• **Exercise task 1**
Summarize the exchange offer text in two sentences.
• **Exercise task 2**
In the records, rewrite the lines from the one containing "Open the My First Project selector" through the end of the records, inclusive, with "Fee Analysis" changed to "Cost Analysis" and nothing else altered.

• **Text extract**
Do nothing and keep the 1,000 shares you currently own.

Is this exchange offer available for retail and institutional investors?
Yes, any type of investor can participate.

How many shares of Common Stock and Series B Preferred Stock are sought to be exchanged in the Offer? Is it a condition to the Offer?
We are offering to exchange up to 100,000,000 shares of our Common Stock, representing approximately 20.6% of our shares of Common Stock outstanding as of April 15, 2022. We are also offering to exchange all of our outstanding shares of Series B Preferred Stock.

Why is the Company making the Offer?
On March 10, 2022, the Company’s prior exchange offer in which it offered to exchange Common Stock for Series B Preferred Stock expired and all validly tendered shares of Common Stock were accepted for exchange (the “Prior Exchange Offer”). Although the Company had sought 100,000,000 shares of Common Stock in the Prior Exchange Offer only 18,006,560 shares were validly tendered.
In conducting the Prior Exchange Offer, the Company believed that the then current price for the Common Stock did not reflect the intrinsic value of the Company. In connection with the announcement of its earnings for the third quarter of 2019, the Company announced a ‘debt reduction and liquidity improvement initiative’, whose goal was the increase of the Company’s liquidity by $125 to $150 million and the reduction of debt by $150 to $200 million in the subsequent two years. The purpose of the initiative was to position the Company for long-term success and increased shareholder value.

• **Data entries**
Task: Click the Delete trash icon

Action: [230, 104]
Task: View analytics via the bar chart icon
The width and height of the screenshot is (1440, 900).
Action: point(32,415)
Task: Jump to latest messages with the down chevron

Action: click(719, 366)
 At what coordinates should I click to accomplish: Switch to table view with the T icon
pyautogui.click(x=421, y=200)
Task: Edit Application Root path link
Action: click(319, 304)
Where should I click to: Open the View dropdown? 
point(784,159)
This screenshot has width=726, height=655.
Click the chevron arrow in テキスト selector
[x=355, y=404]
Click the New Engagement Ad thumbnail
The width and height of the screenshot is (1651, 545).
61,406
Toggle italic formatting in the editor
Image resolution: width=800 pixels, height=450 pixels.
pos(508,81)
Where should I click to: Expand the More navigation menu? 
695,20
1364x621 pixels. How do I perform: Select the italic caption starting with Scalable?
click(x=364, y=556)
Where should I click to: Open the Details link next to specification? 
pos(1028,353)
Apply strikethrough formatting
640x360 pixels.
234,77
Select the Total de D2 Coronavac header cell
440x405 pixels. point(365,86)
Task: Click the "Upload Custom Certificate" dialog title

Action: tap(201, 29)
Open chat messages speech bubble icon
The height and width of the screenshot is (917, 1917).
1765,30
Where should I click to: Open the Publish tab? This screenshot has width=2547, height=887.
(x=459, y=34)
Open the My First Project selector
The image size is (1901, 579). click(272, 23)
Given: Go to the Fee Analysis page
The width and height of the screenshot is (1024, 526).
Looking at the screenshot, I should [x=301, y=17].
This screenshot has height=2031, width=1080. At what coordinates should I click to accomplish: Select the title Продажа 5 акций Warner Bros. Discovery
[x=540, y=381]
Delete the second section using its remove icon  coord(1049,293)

• **Answer 1**
The Company is offering to exchange up to 100,000,000 shares of its Common Stock, about 20.6% of the shares outstanding as of April 15, 2022, along with all of its outstanding Series B Preferred Stock, and any type of investor can participate. Its Prior Exchange Offer, which expired on March 10, 2022, had also sought 100,000,000 shares of Common Stock, but only 18,006,560 shares were validly tendered.

• **Answer 2**
Open the My First Project selector
The image size is (1901, 579). click(272, 23)
Given: Go to the Cost Analysis page
The width and height of the screenshot is (1024, 526).
Looking at the screenshot, I should [x=301, y=17].
This screenshot has height=2031, width=1080. At what coordinates should I click to accomplish: Select the title Продажа 5 акций Warner Bros. Discovery
[x=540, y=381]
Delete the second section using its remove icon  coord(1049,293)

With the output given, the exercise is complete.